• AVAILABLE RECORDS:
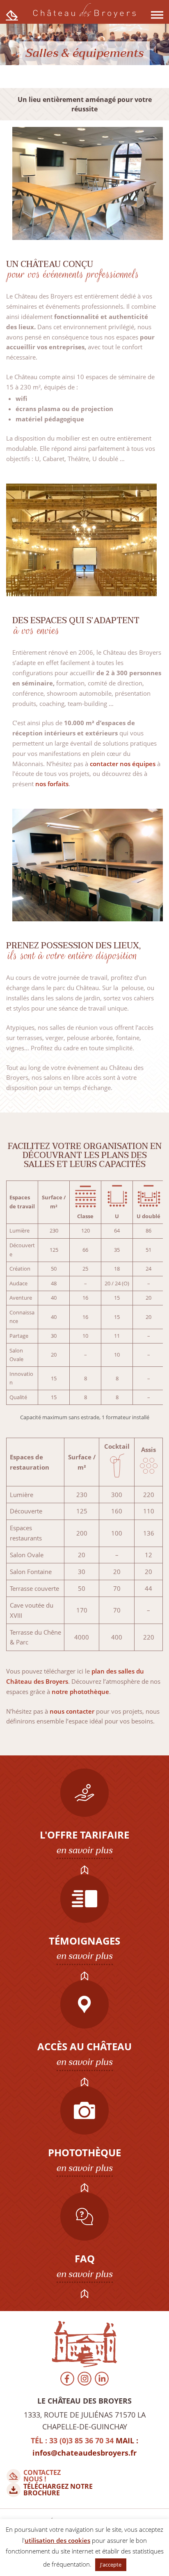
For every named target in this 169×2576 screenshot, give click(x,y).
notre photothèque (80, 1691)
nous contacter (72, 1711)
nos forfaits (52, 784)
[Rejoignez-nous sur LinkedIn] (102, 2380)
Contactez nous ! (42, 2476)
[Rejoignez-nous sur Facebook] (67, 2380)
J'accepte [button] (110, 2564)
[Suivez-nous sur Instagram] (84, 2380)
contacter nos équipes (122, 764)
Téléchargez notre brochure (58, 2490)
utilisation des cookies (57, 2540)
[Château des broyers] (84, 2345)
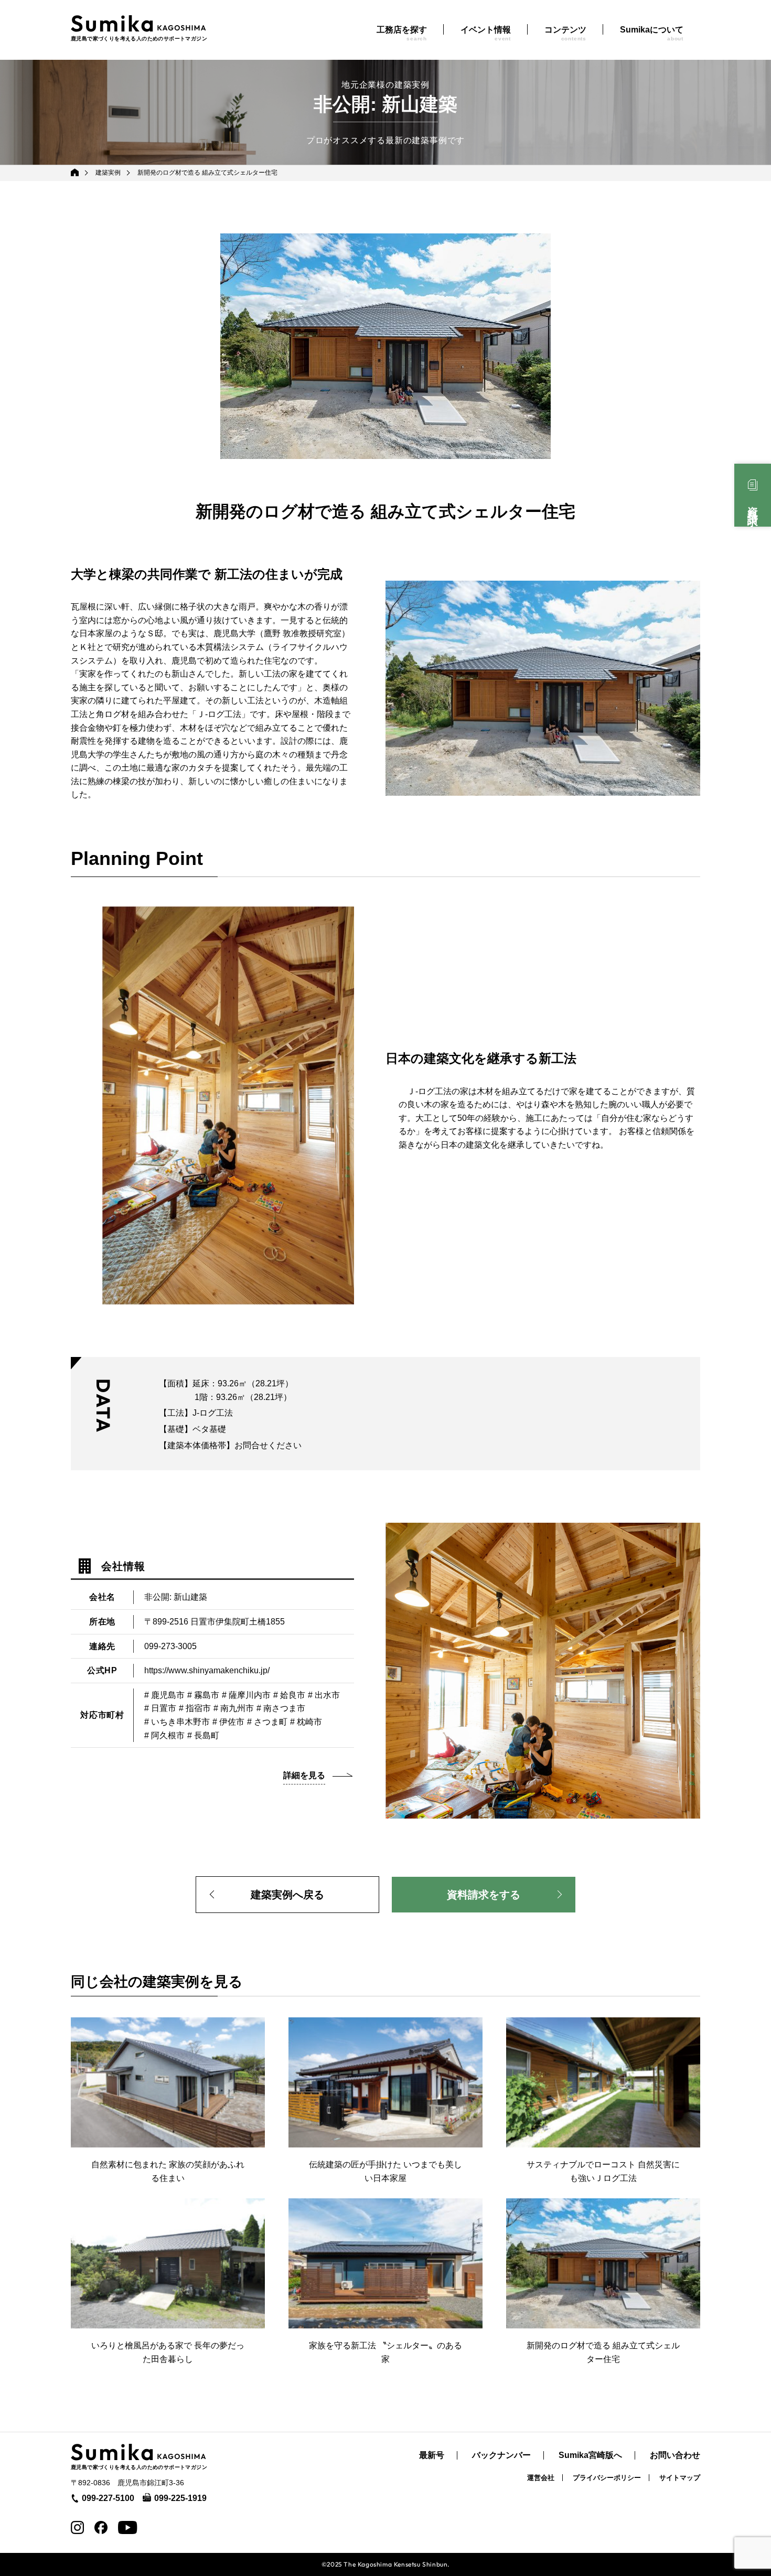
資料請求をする (483, 1894)
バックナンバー (501, 2455)
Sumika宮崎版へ (590, 2455)
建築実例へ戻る (287, 1894)
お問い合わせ (675, 2455)
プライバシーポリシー (607, 2477)
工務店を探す (402, 33)
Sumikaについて (651, 33)
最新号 (431, 2455)
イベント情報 (486, 33)
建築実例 (108, 172)
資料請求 (752, 504)
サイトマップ (679, 2477)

• WHAT YOU SHOULD DO: Reprint all the data above verbatim, excluding pictures.

• WORKED SOLUTION:
For every named target in this 169×2576 screenshot, give click(x,y).
notre photothèque (80, 1691)
nous contacter (72, 1711)
nos forfaits (52, 784)
[Rejoignez-nous sur LinkedIn] (102, 2380)
Contactez nous ! (42, 2476)
[Rejoignez-nous sur Facebook] (67, 2380)
J'accepte [button] (110, 2564)
[Suivez-nous sur Instagram] (84, 2380)
contacter nos équipes (122, 764)
Téléchargez notre brochure (58, 2490)
utilisation des cookies (57, 2540)
[Château des broyers] (84, 2345)
資料請求をする (483, 1894)
バックナンバー (501, 2455)
Sumika宮崎版へ (590, 2455)
建築実例へ戻る (287, 1894)
お問い合わせ (675, 2455)
プライバシーポリシー (607, 2477)
工務店を探す (402, 33)
Sumikaについて (651, 33)
最新号 (431, 2455)
イベント情報 (486, 33)
建築実例 (108, 172)
資料請求 (752, 504)
サイトマップ (679, 2477)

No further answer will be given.